LAUSR

Rare variants of the olfactomedin domain of myocilin are considered causative for inherited, early‐onset open‐angle glaucoma, with a misfolding toxic gain‐of‐function pathogenic mechanism detailed by 20 years of laboratory research. Myocilin variants are documented in the scientific literature and identified through large‐scale genetic sequencing projects such as those curated in the Genome Aggregation Database (gnomAD). In the absence of key clinical and laboratory information, however, the pathogenicity of any given variant is not clear, because glaucoma is a heterogeneous and prevalent age‐onset disease, and common variants are likely benign. In this review, we reevaluate the likelihood of pathogenicity for the ~100 nonsynonymous missense, insertion‐deletion, and premature termination of myocilin olfactomedin variants documented in the literature.

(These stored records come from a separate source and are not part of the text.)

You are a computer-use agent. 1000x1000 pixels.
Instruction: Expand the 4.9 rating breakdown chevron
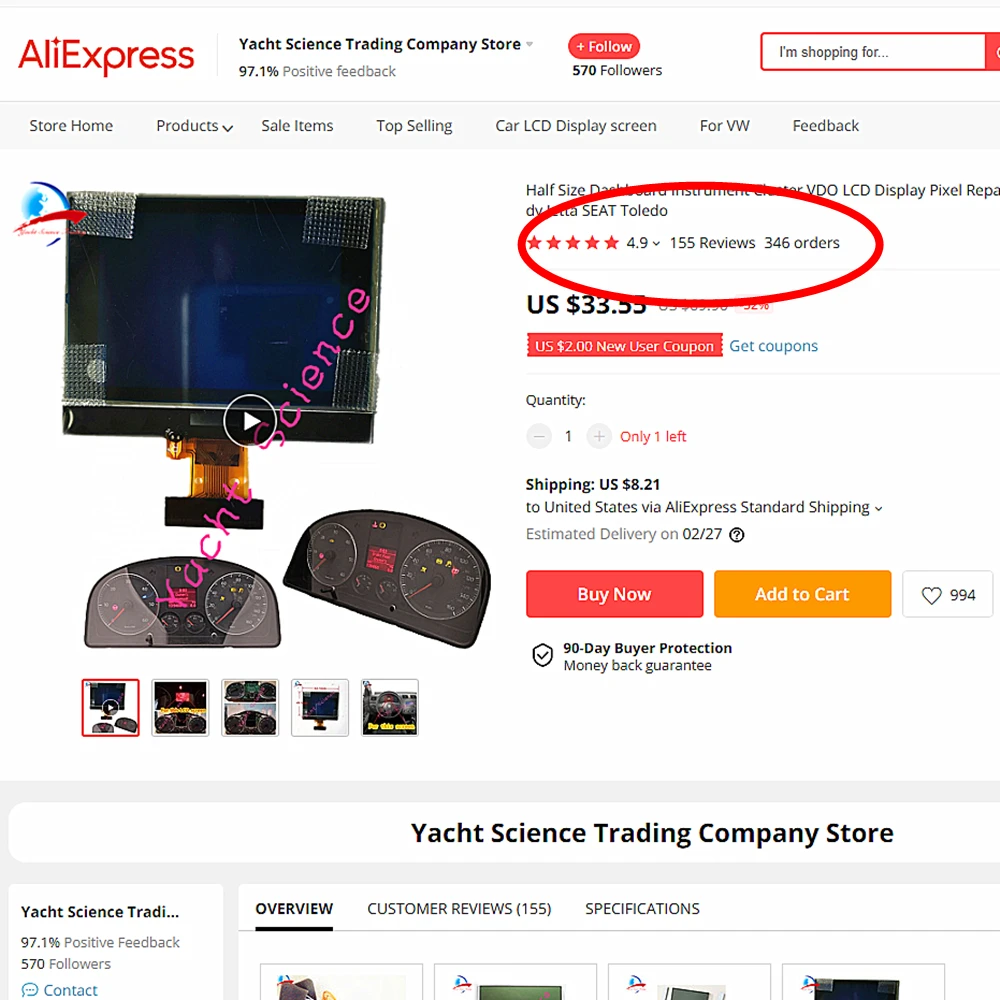click(656, 244)
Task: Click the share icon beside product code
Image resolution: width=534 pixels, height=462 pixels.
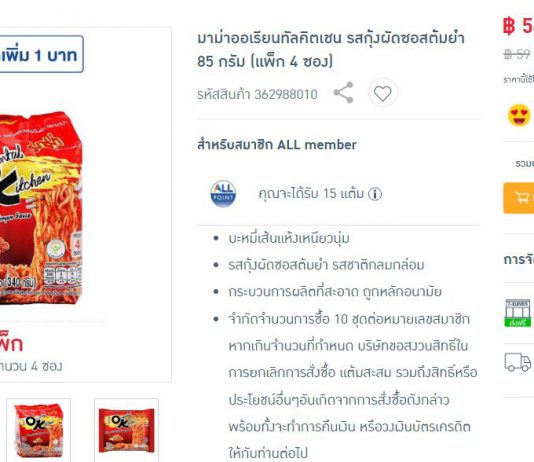Action: [344, 93]
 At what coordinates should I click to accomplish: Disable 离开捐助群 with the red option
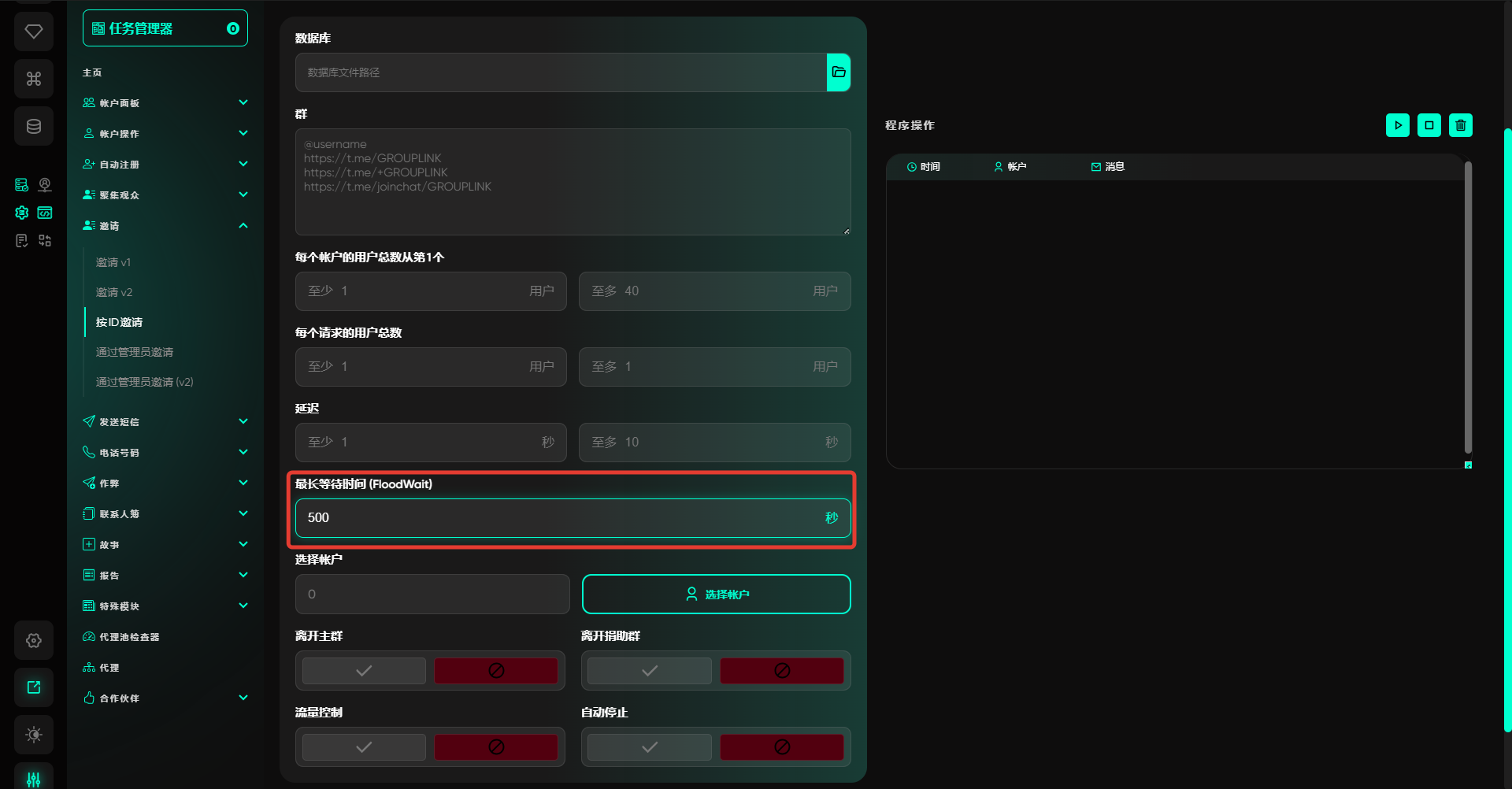coord(781,671)
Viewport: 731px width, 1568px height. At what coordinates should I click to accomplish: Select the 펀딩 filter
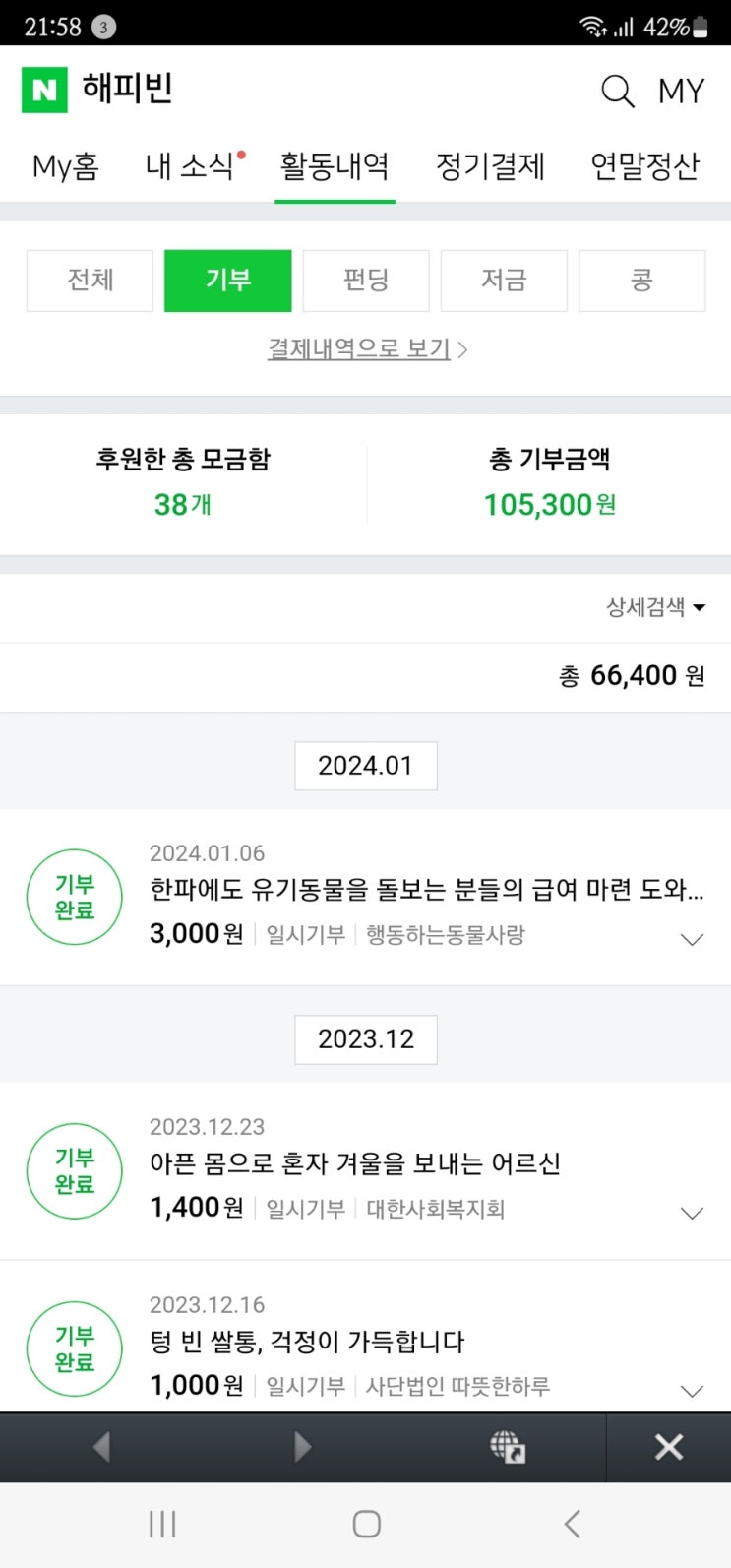tap(366, 281)
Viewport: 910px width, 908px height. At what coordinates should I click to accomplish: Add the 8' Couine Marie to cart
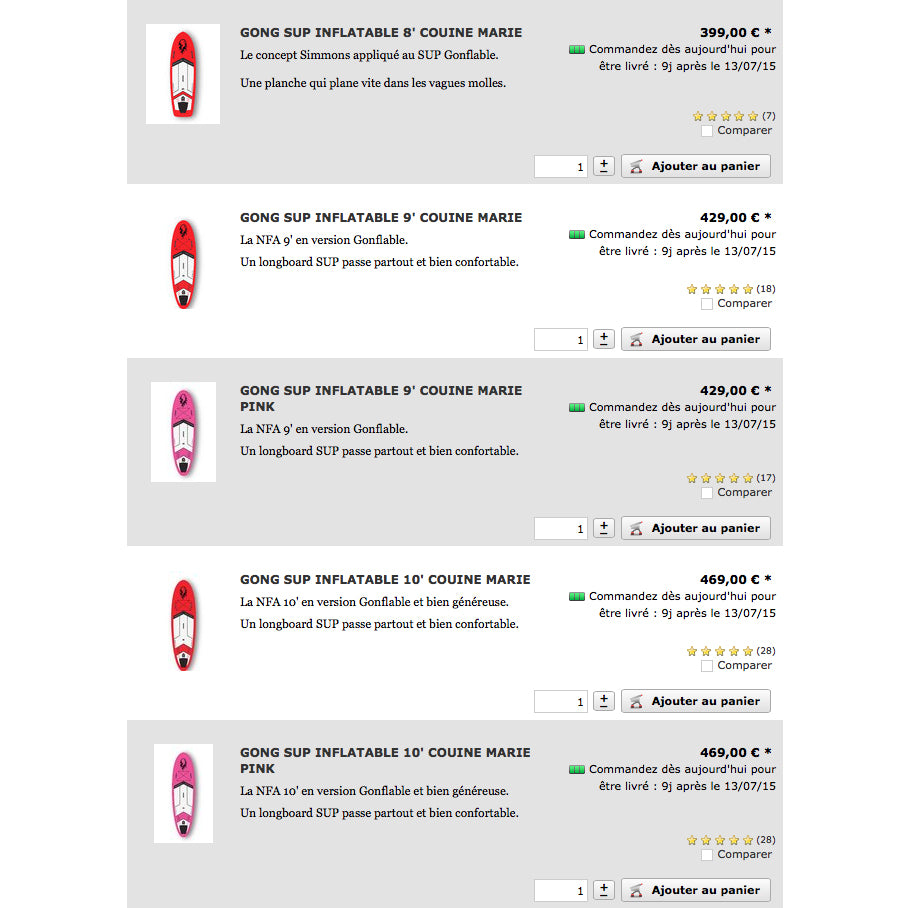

We integrate available clinical, laboratory cellular, biochemical and biophysical data, the olfactomedin domain structure, and population genetics data from gnomAD. Of the variants inspected, ~50% can be binned based on a preponderance of data, leaving many of uncertain pathogenicity that motivate additional studies. Ultimately, the approach of combining metrics from different disciplines will likely resolve outstanding complexities regarding the role of this misfolding‐prone protein within the context of a multifactorial and prevalent ocular disease, and pave the way for new precision medicine therapeutics.